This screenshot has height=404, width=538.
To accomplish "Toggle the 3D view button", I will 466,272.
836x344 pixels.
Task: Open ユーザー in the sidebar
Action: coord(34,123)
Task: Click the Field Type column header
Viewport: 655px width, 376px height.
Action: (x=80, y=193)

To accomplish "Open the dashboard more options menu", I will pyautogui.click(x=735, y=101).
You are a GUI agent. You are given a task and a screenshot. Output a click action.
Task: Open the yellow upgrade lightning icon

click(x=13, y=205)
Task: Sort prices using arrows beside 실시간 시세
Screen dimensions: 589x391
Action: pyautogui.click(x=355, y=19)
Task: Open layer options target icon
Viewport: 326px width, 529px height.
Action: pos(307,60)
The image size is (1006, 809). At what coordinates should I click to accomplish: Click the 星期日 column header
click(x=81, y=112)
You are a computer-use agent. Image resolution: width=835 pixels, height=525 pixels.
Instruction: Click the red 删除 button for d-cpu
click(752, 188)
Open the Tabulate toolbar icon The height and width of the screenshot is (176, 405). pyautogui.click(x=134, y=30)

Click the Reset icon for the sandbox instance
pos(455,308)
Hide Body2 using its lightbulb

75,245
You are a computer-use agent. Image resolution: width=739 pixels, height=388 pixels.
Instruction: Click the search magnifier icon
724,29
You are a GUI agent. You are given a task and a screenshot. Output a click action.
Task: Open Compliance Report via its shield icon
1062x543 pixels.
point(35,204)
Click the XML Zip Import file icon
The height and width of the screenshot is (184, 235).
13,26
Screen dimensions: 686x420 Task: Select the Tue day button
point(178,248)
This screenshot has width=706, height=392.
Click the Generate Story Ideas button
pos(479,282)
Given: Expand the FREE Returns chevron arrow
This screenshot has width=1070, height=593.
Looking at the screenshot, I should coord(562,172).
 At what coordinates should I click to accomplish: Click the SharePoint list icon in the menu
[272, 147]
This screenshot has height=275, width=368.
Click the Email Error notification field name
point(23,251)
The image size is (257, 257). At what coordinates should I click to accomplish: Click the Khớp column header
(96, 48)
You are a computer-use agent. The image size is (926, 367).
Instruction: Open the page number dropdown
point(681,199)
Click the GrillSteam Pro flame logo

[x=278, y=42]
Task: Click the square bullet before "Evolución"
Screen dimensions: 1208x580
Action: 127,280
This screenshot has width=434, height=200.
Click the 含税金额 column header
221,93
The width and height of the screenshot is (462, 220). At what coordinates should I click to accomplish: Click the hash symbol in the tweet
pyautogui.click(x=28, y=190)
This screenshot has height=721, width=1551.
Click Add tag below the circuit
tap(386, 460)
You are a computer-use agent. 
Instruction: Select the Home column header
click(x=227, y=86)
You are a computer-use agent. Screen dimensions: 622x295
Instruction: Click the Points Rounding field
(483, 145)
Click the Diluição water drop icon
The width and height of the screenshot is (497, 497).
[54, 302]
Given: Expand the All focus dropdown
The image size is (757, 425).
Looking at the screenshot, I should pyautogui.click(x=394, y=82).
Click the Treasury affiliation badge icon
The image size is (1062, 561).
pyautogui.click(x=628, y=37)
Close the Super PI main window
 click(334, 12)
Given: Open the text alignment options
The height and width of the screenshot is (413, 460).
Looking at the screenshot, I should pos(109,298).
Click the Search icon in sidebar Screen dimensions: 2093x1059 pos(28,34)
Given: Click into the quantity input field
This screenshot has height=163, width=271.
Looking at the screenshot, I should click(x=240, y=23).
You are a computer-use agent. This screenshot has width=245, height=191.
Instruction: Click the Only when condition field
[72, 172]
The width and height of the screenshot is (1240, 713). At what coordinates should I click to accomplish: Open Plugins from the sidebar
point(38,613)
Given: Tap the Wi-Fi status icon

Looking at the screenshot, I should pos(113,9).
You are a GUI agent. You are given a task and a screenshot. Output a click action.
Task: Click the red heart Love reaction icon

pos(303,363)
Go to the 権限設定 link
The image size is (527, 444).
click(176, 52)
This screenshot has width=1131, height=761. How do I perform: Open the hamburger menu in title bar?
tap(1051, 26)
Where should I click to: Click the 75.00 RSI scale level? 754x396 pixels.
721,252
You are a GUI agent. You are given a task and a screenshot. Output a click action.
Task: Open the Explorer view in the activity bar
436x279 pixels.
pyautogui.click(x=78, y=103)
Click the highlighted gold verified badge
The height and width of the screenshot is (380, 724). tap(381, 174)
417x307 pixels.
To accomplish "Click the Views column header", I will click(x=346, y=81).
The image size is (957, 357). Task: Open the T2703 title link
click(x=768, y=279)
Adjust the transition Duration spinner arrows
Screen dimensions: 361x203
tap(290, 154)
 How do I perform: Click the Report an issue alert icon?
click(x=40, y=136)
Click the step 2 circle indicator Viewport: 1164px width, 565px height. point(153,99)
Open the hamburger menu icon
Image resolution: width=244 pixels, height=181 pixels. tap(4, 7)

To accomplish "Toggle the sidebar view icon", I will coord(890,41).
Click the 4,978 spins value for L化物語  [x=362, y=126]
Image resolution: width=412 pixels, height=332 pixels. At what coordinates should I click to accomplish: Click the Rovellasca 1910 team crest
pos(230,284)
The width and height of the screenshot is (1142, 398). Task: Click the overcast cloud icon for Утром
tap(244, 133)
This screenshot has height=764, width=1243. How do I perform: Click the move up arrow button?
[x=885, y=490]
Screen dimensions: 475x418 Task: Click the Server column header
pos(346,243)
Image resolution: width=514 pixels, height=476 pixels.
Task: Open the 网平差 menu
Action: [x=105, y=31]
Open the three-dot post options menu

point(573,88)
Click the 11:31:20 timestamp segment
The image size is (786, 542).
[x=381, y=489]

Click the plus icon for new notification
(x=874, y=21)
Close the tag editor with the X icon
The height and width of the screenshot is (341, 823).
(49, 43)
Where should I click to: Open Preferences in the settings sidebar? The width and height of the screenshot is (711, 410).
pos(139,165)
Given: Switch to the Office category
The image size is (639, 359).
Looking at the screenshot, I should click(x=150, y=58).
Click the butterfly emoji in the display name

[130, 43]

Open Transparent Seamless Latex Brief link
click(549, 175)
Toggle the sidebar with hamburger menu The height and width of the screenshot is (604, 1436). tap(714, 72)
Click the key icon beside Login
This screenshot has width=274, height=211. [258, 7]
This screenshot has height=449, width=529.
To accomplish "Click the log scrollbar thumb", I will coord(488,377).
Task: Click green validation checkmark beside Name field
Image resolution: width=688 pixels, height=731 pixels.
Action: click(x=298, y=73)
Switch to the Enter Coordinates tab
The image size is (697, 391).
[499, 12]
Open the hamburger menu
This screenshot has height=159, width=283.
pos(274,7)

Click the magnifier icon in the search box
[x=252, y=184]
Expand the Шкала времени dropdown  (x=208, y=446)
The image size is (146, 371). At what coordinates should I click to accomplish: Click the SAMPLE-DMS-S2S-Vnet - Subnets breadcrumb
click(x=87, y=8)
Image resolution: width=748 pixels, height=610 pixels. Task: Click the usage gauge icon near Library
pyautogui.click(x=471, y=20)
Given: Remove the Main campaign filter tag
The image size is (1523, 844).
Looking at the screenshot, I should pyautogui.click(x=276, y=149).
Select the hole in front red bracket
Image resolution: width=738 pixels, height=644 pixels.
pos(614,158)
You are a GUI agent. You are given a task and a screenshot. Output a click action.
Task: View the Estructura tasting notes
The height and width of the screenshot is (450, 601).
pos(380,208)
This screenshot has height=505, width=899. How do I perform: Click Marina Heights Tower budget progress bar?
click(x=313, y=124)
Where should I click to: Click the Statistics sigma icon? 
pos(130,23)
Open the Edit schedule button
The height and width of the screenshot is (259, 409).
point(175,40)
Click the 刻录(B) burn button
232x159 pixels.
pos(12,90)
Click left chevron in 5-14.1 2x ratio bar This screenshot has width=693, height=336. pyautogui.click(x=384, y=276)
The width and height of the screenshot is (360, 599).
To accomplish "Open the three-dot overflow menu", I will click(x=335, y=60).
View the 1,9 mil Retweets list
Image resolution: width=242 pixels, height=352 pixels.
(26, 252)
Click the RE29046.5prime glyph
——
Please output exactly the lines between the one holding "You are a computer-use agent. This" and the one holding "Go to the 権限設定 link" in the records above, inclusive, and nothing more.

You are a computer-use agent. This screenshot has width=245, height=191.
Instruction: Click the Only when condition field
[72, 172]
The width and height of the screenshot is (1240, 713). At what coordinates should I click to accomplish: Open Plugins from the sidebar
point(38,613)
Given: Tap the Wi-Fi status icon

Looking at the screenshot, I should pos(113,9).
You are a GUI agent. You are given a task and a screenshot. Output a click action.
Task: Click the red heart Love reaction icon

pos(303,363)
Go to the 権限設定 link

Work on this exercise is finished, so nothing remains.